■ Assignment: Arrange the entries below as a Markdown table with the columns Row and Line, covering everything from the first line through the line containing "The height and", inclusive. Skip any blank lines.

Collected data:
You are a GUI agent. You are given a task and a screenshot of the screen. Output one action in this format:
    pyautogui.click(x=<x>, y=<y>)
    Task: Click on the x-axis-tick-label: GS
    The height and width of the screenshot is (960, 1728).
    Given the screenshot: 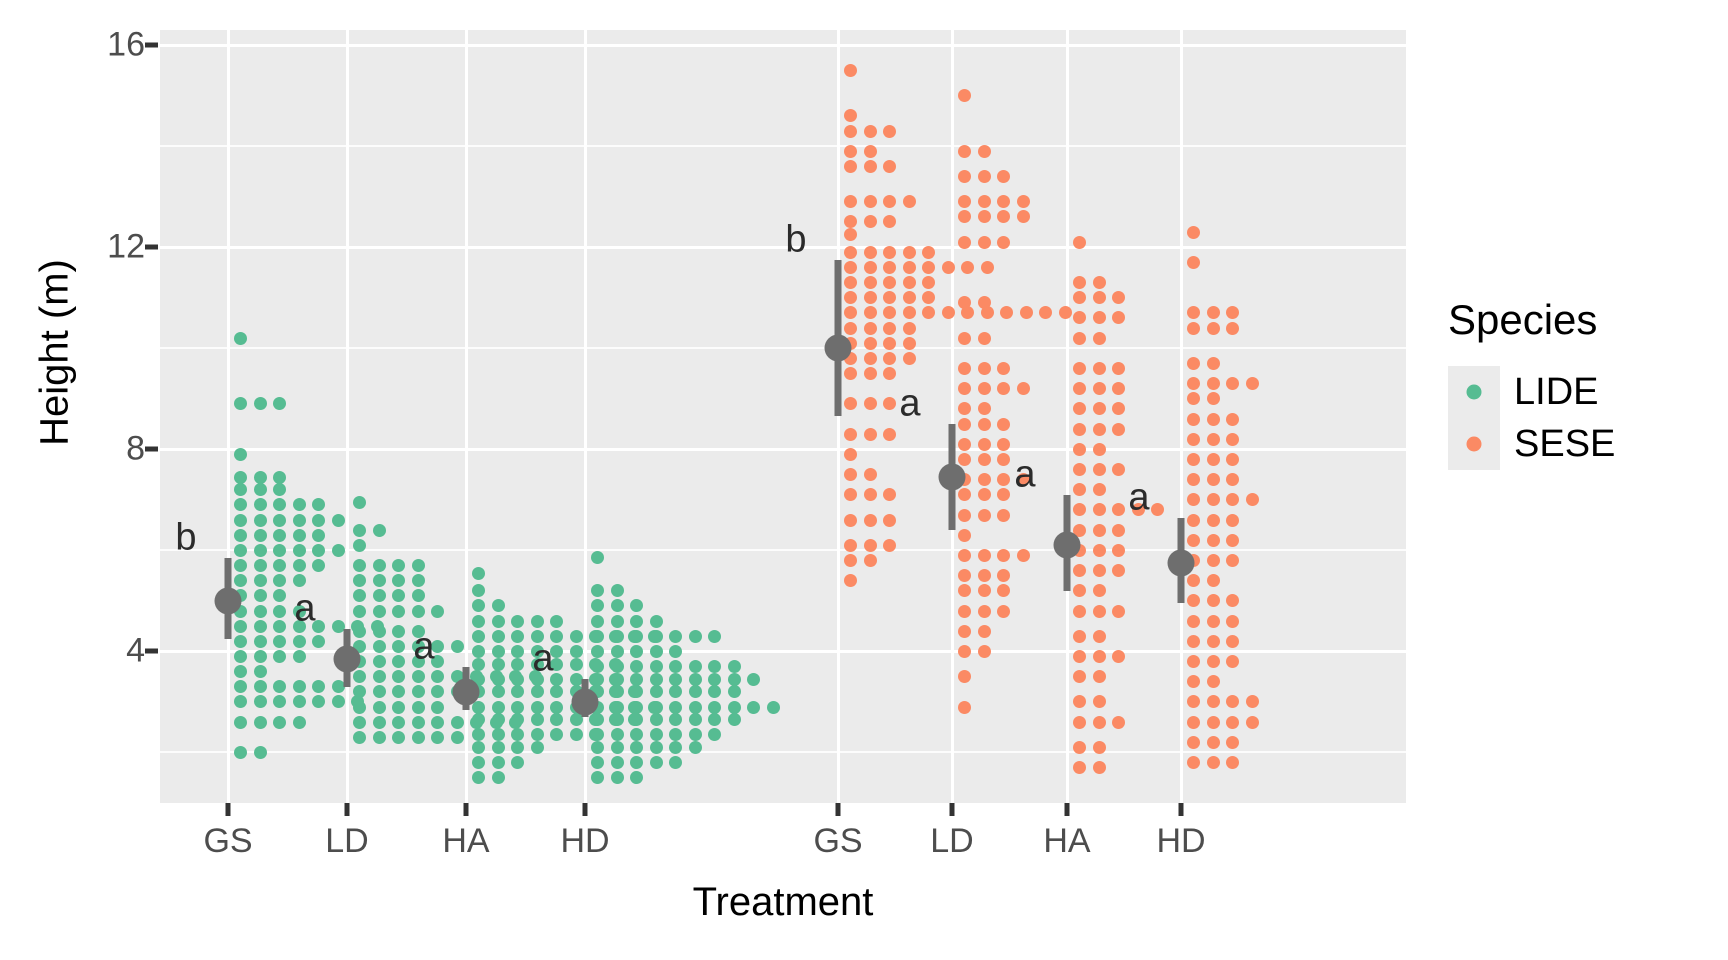 What is the action you would take?
    pyautogui.click(x=838, y=841)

■ Worked solution:
| Row | Line |
|---|---|
| 1 | You are a GUI agent. You are given a task and a screenshot of the screen. Output one action in this format: |
| 2 |     pyautogui.click(x=<x>, y=<y>) |
| 3 |     Task: Click on the x-axis-tick-label: GS |
| 4 |     The height and width of the screenshot is (960, 1728). |